No, it was good old boring sedate central bankers who proved to be the gold bugs of the year in 2018 – especially from Russian, India and China and their buying spree more than offset a sharp slide in demand from investors until the last month or so of the year.
The trend has been emerging in each report from the World Gold Council (WGC) and the 4th and final report on gold demand trends for 2018, released on Thursday made it very clear that without the buying from central banks last year, gold prices would have slumped badly.
In fact, the WGC report confirmed that central bank buying of gold reached its highest levels for almost half a century last year as Russia, Turkey, and Kazakhstan boosted purchases to shift their reserves away from the US dollar.
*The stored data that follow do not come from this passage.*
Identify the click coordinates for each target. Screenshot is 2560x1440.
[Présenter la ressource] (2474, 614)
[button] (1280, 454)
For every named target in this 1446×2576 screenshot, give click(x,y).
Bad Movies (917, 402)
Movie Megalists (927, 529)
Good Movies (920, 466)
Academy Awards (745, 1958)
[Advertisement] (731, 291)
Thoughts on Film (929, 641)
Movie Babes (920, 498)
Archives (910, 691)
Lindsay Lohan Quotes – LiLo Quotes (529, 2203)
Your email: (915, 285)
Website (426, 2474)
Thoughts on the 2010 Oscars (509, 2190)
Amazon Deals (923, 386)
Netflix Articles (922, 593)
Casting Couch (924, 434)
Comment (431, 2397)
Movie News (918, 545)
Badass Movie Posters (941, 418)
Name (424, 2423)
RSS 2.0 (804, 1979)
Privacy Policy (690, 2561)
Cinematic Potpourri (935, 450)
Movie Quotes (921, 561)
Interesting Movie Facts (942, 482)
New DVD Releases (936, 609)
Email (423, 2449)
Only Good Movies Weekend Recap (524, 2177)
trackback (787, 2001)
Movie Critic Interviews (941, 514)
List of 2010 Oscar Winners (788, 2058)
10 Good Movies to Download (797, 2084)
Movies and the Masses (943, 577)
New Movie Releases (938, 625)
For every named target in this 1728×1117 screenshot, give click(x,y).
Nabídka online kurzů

Central banks bought a net $US27 billion worth of gold, driven by Russia, whose net purchases were the highest on record, according to the World Gold Council 4th quarter report.
Central bank purchases last year amounted to 651.5 tonnes, an increase of 74% on the previous year and the highest since 1971 when President Richard Nixon suspended the US dollar convertibility into gold (it was abandoned completely in 1976).
The buying reflects continued efforts by emerging market central banks to diversify their large holdings of dollar reserves in the face of rising global trade tensions such as Donald Trump’s trade wars with China Mexico, Canada, and the EU.
Russia bought 274.3 tonnes of gold last year, its biggest net purchase on record, funded by the sale of its holdings of US Treasuries, according to the WGC.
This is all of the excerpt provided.